■ **Work request**
An exact copy of the data is needed, one that excludes all pictures.

:::::

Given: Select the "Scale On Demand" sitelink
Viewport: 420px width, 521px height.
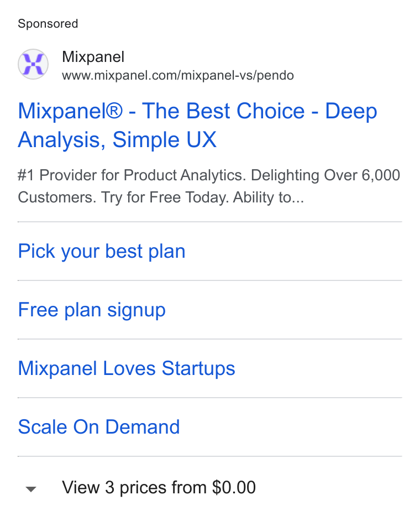Looking at the screenshot, I should [99, 427].
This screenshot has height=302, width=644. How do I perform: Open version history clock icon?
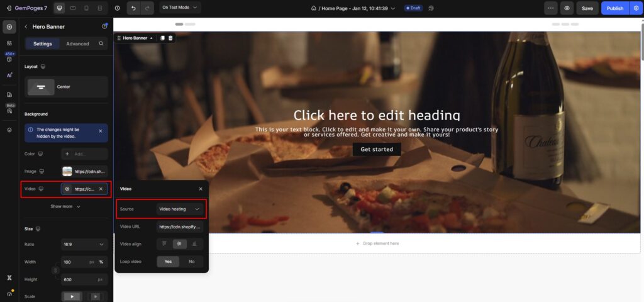118,8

:::::

■ **Answer area**
Given: Select the "Scale On Demand" sitelink
Viewport: 420px width, 521px height.
Looking at the screenshot, I should [99, 427].
This screenshot has height=302, width=644. How do I perform: Open version history clock icon?
118,8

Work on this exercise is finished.